My latest comment (see Comments) has triggered this. Pat, it’s more than a couple of days off. I never took days off unless I was sick. I fear I am reacting to my years of repression. I ran from one project, task or assignment to the next without pause. Even after I had my babies, I sat up up in my hospital bed and marked English essays. (I marked essays for money for ten years after I graduated, and I had four children. I received 53 cents per essay, no matter the length—pen money.) The nurses warned me. They said I mustn’t get red ink on the sheets. I was careful.
So now, half a century later, I am goofing off, big-time. When Matt left, I renewed the Netflix subscription my daughter Kate had given him while he was living with me. It got its hooks into me, not its fault. I got addicted. in the last week or so I have been watching two movies a day. Very time-consuming. I am reluctant to get up at the best of times because it hurts. So it’s easy to sit with my feet up on a footstool and just watch. Not quite chewing gum for the eye or mind. I don’t like abuse, violence , thrillers or horror and I turn it off and look elsewhere when I meet bad grammar and insipid characterization without motivation.

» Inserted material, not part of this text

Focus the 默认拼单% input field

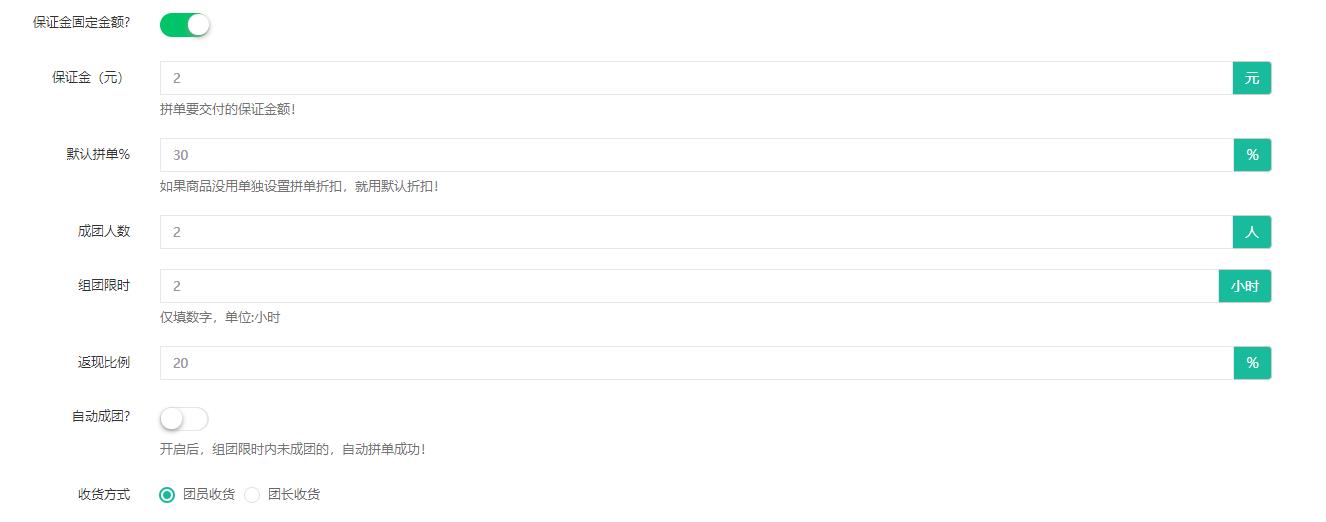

I like comedies, romance, drama and classics done well. I don’t want to watch documentaries at midnight but I’ve been browsing “hilarious” moments from old Graham Norton shows, with American celebrities.
Of course, I’m even stiffer and I hurt more when I get up. I must swim every morning or I’m a basket case. But I go to bed later and later every night and then I have to muster what discipline I have left to get into the outdoor pool. I know, it’s nice out but even relatively warm air feels cold to a wet body at 7 in the morning.
I’m taking too long to explain. When is a blog not a blog? When it’s a bore.